Je descends la dernière marche en balayant les environs du regard, à la recherche des deux autres membres de notre groupe.

— Tom et Nass ne sont pas encore arrivés, me dit Shanice, répondant à ma question sans que j'aie besoin de la formuler tout haut. Ils font un arrêt pour nous prendre des cafés à emporter.

Elle glisse son bras sous le mien et m'entraîne jusqu'au banc le plus proche.

— On va les attendre ici, m'annonce-t-elle en s'asseyant et en m'emportant dans son mouvement.

Tandis que mon postérieur rentre en contact avec le métal vert glacial, je jette un œil vers la route. J'espère qu'ils ne vont pas tarder, car il fait un froid de canard.

Les températures s'étaient radoucies ces derniers jours et d'un coup, on a perdu dix degrés. Un vrai bonheur.

Je plonge les mains au fond de mes poches et mon menton dans mon col fourré.

— Ils ne vont pas tarder, m'assure mon amie.

— On va croiser les doigts pour ne pas congeler sur place en les attendant.

Mon amie se met à rire.

— Pense à quelque chose qui te donnerait chaud, comme... Nalo, par exemple.

Elle accompagne ses mots d'un clin d'œil appuyé.
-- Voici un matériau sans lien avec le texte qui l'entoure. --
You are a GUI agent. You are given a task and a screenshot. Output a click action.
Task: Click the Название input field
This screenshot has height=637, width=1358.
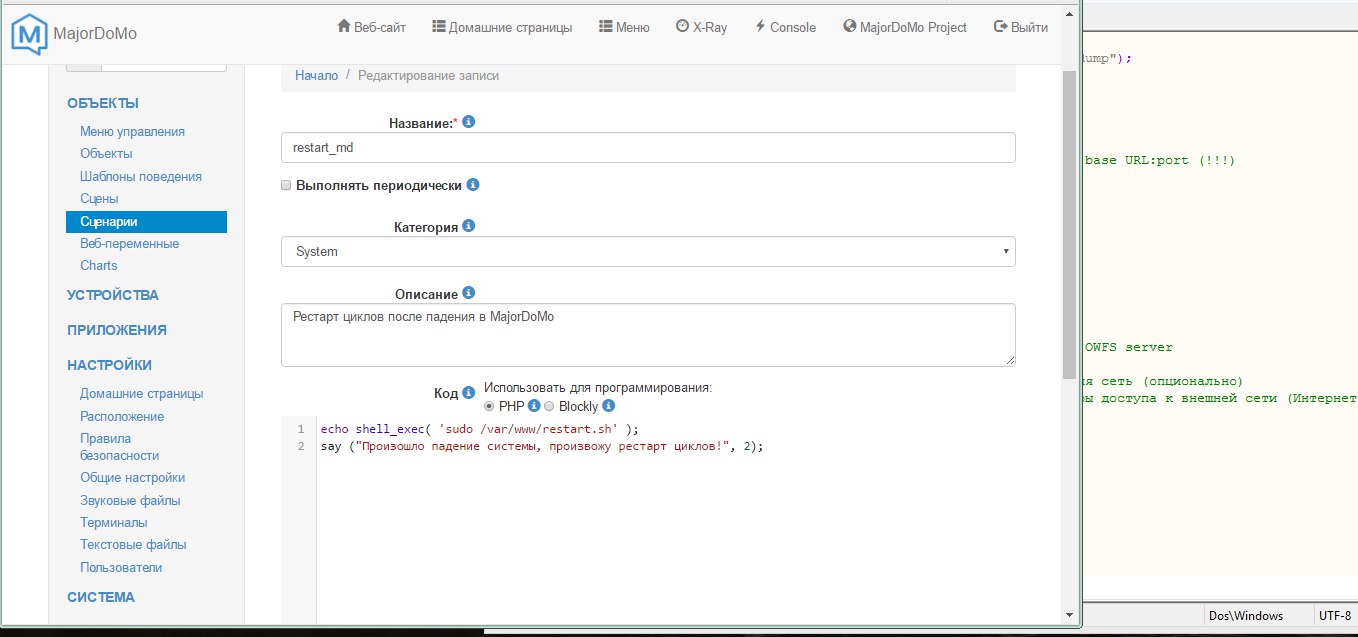coord(648,148)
Je ne peux m'empêcher de sourire.

— Classe.

Shanice affiche un petit sourire en coin.

— Bah quoi, il ne te donne pas chaud, le petit Nalo ?

Je sens mes joues rosir.

— C'est vrai que comme tu joues ta cachottière maintenant, on ne sait plus rien. On ne peut faire que des suppositions !

— On continue à s'envoyer des messages, je lui dis.

— Mais encore ?...

— On discute de tout, on se raconte nos vies, on rigole. C'est comme un confident, quoi.

— Un confident ? Hum... C'est pas un peu plus que ça ?

Bien plus que ça. Mais avouer tout ce que je ressens pour lui, ça me paraît impossible. Même à mes meilleurs amis. C'est arrivé tellement vite, mes sentiments sont déjà tellement présents que ça me paraît fou à raconter et encore plus fou à comprendre de l'extérieur. Du coup, je réponds à mon amie :

— Si, enfin, je ne sais pas trop. Je n'arrive pas vraiment à mettre de nom sur ce que je vis.

— Et sa voix est aussi sexy que dans ses vidéos ?

Je souris. Je pense à nos appels tardifs, lorsque Nalo sort de réunions qui se sont éternisées. Je suis obligée de parler à voix basse vu que tout le monde dort chez moi et Nalo se retrouve souvent, instinctivement, à parler tout bas comme moi.

— Oh oui, il a une belle voix grave.

— Et sa tête est aussi craquante qu'en vidéo ?

Je n'ai pas le temps de répondre qu'on n'a pas encore fait d'appels vidéos, qu'on entend les voix de nos amis nous appeler un peu plus loin.

Nassima brandit des gobelets en l'air en s'exclamant :

— On a de quoi vous réchauffer, les loulous !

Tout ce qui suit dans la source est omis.